> **Extracted data entries**:
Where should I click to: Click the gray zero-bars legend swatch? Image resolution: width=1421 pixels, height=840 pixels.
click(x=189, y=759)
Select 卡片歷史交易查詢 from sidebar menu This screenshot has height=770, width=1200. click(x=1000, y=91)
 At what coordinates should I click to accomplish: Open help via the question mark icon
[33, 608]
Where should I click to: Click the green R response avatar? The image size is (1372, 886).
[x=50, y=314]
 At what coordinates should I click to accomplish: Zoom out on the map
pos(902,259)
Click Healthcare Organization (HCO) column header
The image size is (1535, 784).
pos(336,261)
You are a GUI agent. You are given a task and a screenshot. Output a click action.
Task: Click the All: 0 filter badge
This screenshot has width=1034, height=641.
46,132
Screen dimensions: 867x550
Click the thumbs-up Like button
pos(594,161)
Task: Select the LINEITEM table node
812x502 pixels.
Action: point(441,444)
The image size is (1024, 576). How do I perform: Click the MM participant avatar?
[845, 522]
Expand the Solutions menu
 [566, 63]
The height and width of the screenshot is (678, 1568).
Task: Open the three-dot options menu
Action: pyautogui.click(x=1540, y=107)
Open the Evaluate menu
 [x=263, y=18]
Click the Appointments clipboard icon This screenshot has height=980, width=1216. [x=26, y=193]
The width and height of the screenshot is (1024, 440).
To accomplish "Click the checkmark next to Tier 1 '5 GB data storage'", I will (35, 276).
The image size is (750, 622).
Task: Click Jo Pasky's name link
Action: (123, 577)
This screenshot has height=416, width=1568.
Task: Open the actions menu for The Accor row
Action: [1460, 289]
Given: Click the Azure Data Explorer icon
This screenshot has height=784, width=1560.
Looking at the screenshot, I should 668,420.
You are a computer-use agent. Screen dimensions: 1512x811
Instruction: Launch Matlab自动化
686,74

> **WHAT THIS TASK INVOLVES**:
Repeat the stretch of the material from the line containing "The width and" through the end of the material.

> **EXERCISE RESPONSE**:
The width and height of the screenshot is (1024, 440).
To accomplish "Click the checkmark next to Tier 1 '5 GB data storage'", I will (35, 276).
The image size is (750, 622).
Task: Click Jo Pasky's name link
Action: (123, 577)
This screenshot has height=416, width=1568.
Task: Open the actions menu for The Accor row
Action: [1460, 289]
Given: Click the Azure Data Explorer icon
This screenshot has height=784, width=1560.
Looking at the screenshot, I should 668,420.
You are a computer-use agent. Screen dimensions: 1512x811
Instruction: Launch Matlab自动化
686,74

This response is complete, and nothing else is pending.